On The Endurance: Shackleton’s Legendary Antarctic Expedition (2001):
It was in the early modern age—1914—that Sir Ernest Shackleton sailed from London with his 28-member crew with the goal of trekking across Antarctica. They were not the first group of men never to have made it there. An earlier group were said to have lost their sanity; like Shackleton’s men, they were long stuck—or, rather, their ship was long stuck—in a monstrous icepack in the middle of the ocean. Shackleton and Co. were there for ten months before shifting ice devastated their seacraft and forced them to abandon ship, after which they started drifting on the icepack.

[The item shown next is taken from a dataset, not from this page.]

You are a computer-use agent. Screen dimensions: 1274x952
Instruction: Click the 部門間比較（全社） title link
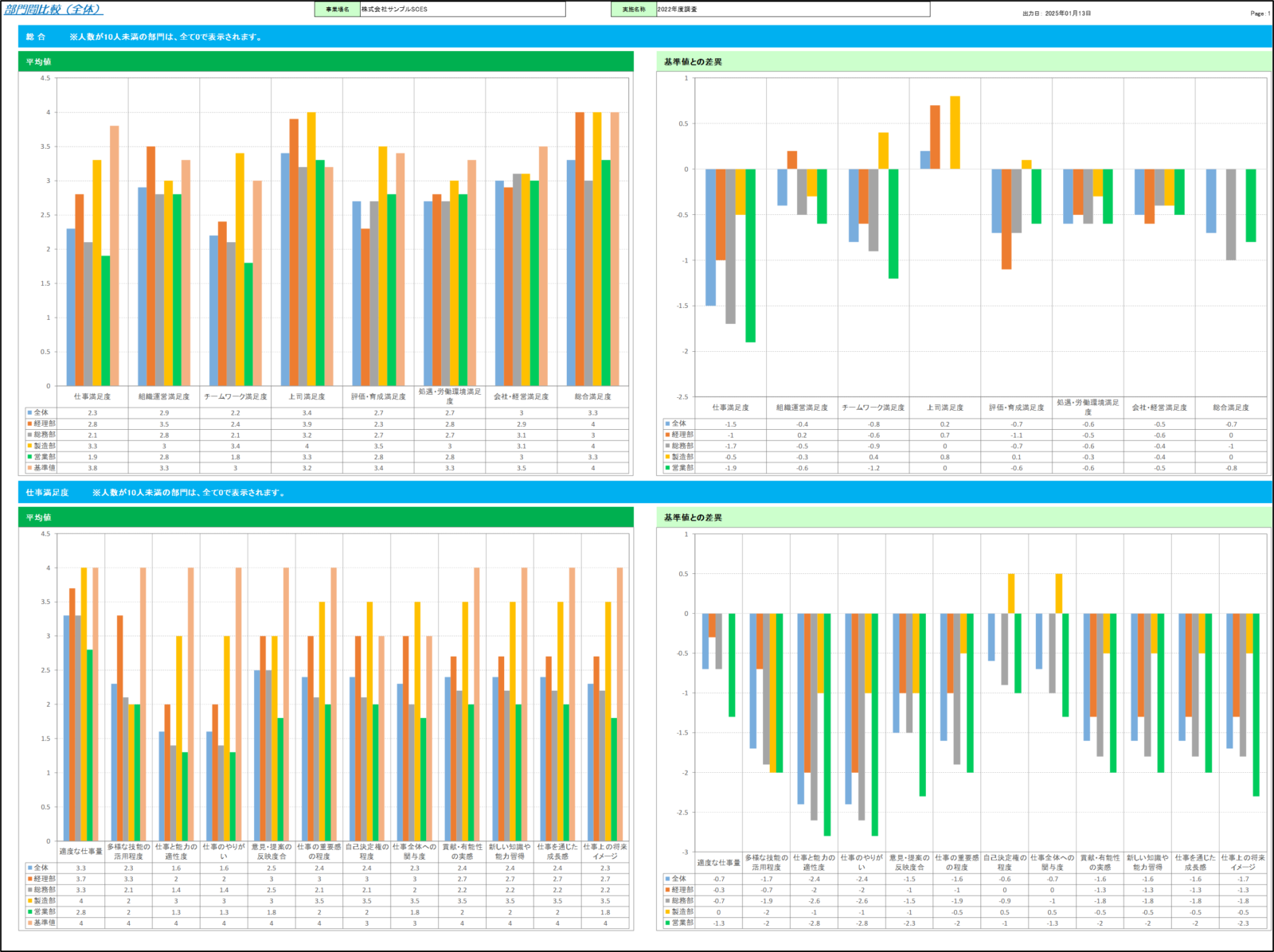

The name of the destroyed ship was Endurance; George Butler’s dandy documentary makes it clear that the men could have been called the Endurance Team. Except “endurance” is too mild a word for what these guys exhibited during their faraway nightmarish hardships. Shackleton’s only goal now was to return all of his men to civilization alive. Could he do it?
An offbeat item: Shackleton and four other gents, after sailing in a lifeboat to South Georgia Island, learn they must travel on foot through the uncharted island to get to a whaling station. Along the way they sense there is an extra person, or presence, with them, and an interviewed relative opines that this must have been “the Man Upstairs.”
The look of Butler’s film is marvelous. . . Vintage movie footage and photographs by one of the crew’s members, Frank Hurley, are instructively memorable. Interviews with descendants and a polar historian contribute neither too much nor too little. They hold us—and Liam Neeson’s narration is good. Hail to the makers of The Endurance, one of the most riveting docs I’ve seen, and a family film to boot.